Somatic embryogenesis from immature and mature zygotic embryos of the açaí palm (Euterpe oleracea): Induction of embryogenic cultures, morphoanatomy and its morphological characteristics

Abstract

A somatic embryogenesis protocol for the açaí palm (Euterpe oleracea Mart.) was developed, based on mature and immature zygotic embryos, to define morphoanatomically the process’s different stages and to analyze the homogeneity of nuclear DNA content by flow cytometry from calli, somatic embryos and regenerated plants. Auxin picloram (4-amino-3,5,6-trichloropicolinic acid) was tested to induce embryogenic calli at 225 and 450μM concentrations, coupled to the physiological maturing stages of zygotic embryos (mature and immature). Murashige and Skoog (MS) medium with 30gl−1 sucrose, 2.5gl−1 Phytagel, 2.5gl−1 activated charcoal and 0.5gl−1l-glutamine was employed for callus induction.

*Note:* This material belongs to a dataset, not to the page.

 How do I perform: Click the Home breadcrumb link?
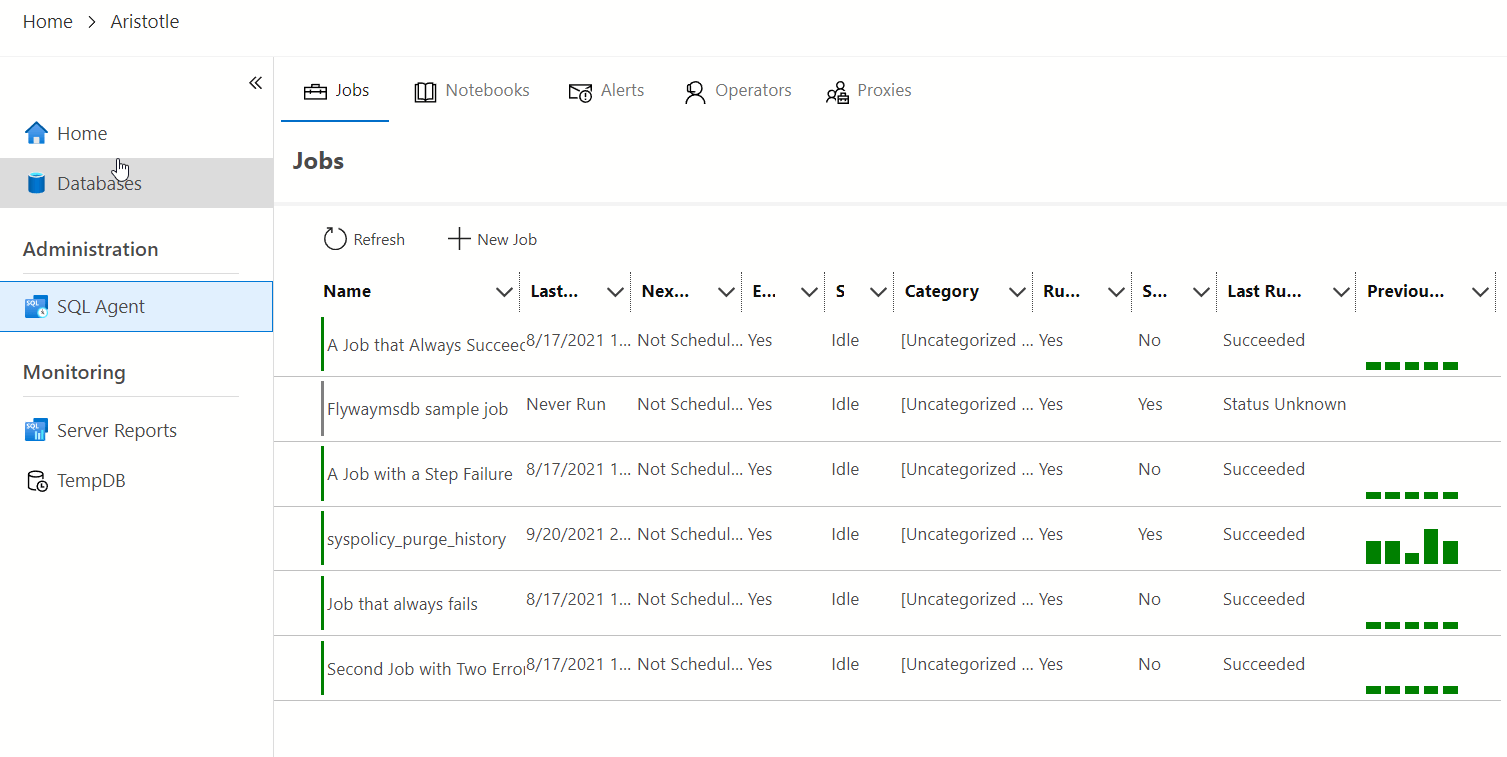pos(48,22)
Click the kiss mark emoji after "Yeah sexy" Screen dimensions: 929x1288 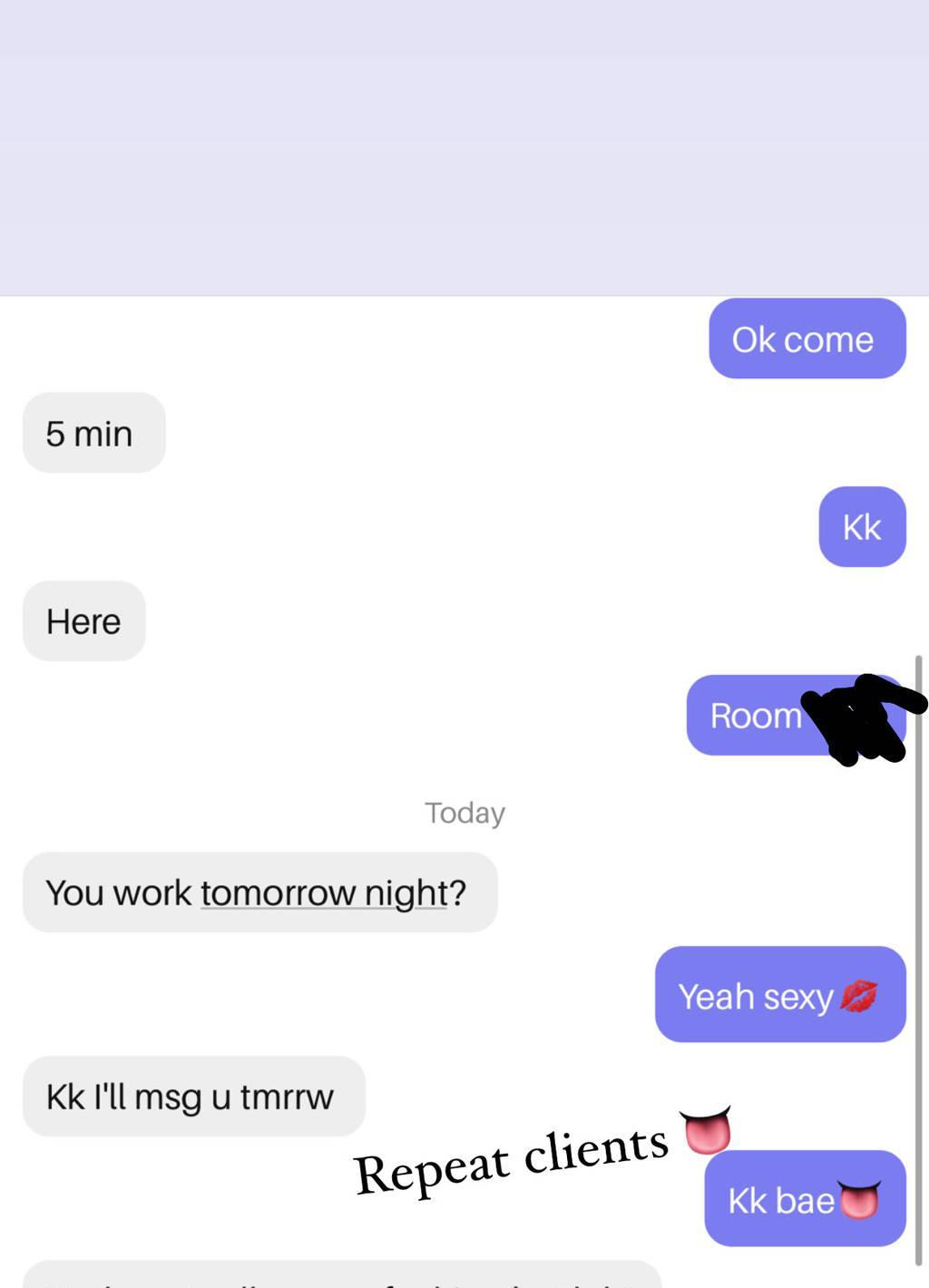point(858,996)
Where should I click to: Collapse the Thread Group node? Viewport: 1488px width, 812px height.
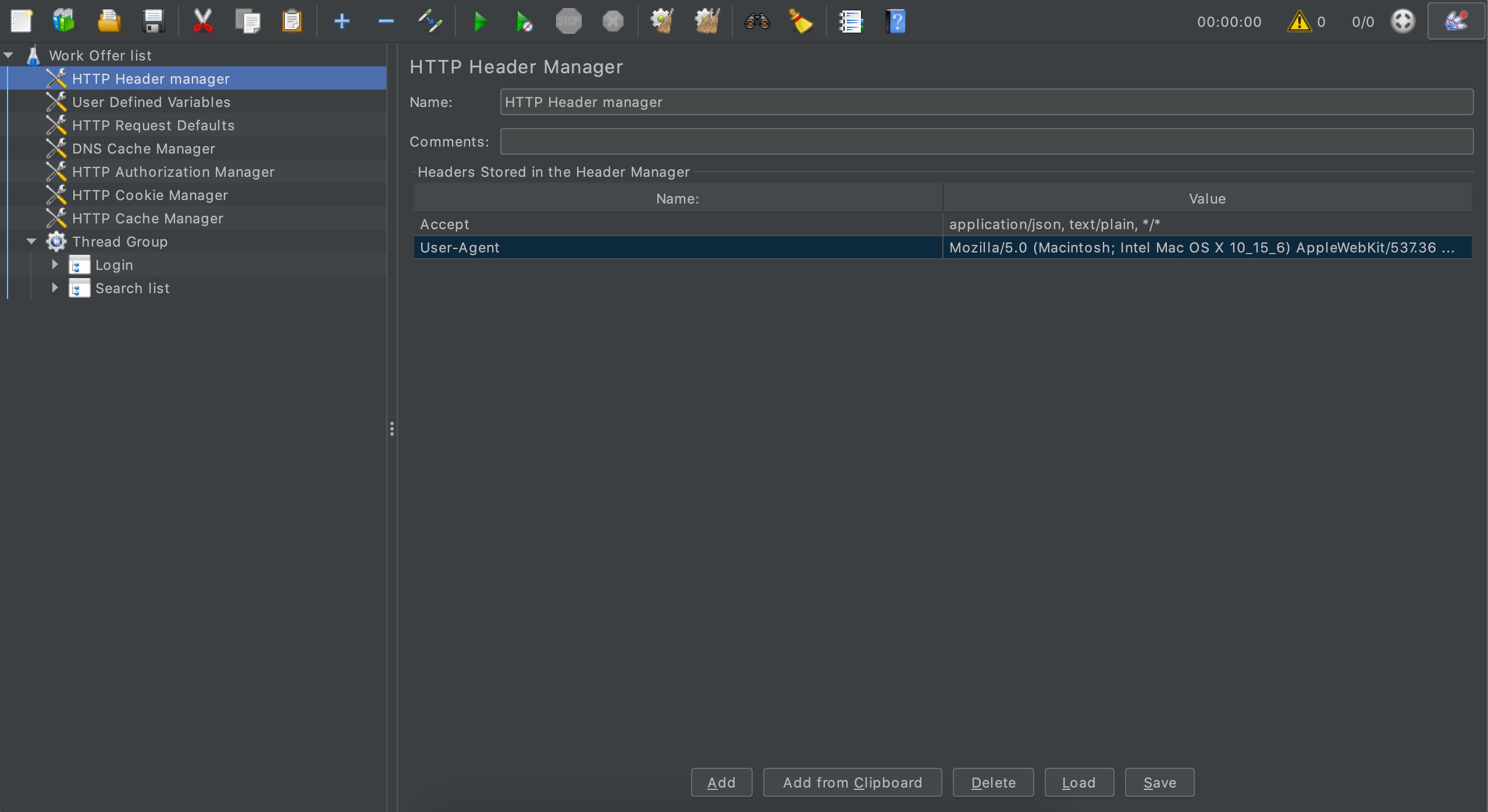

Embryogenic calli with somatic embryos in initial differentiation were transferred to a culture medium with 12.3μM of 2iP and 0.6μM of NAA and 300mgl−1 of activated charcoal for differentiating and maturing somatic embryos. Plant regeneration occurred in a medium with 1.0μM BAP (N6-benzylaminopurine) and 0.5μM GA3 (gibberellic acid). The formation of embryogenic calli in all treatments was observed in the induction medium, regardless of the stage of development of the zygotic embryo. Picloram at 450μM concentration provided the best results in forming embryogenic calli (84.7%). In the differentiating and maturing stage, 100% of the explants that had an embryogenic callus formation resulted in somatic embryos. The largest rate of plant regeneration (58.7%) was noted in treatment with an induction medium of 450μM of picloram and somatic embryos obtained from immature zygotic embryos. Morphoanatomical analyses evidenced that induction of somatic embryogenesis reflected stages characteristic of the indirect kind. Regenerated plants showed normal development, with growth of roots and aerial part. Calli, somatic embryos and plants, analyzed by flow cytometry, revealed no significant differences in the estimated rates of DNA content.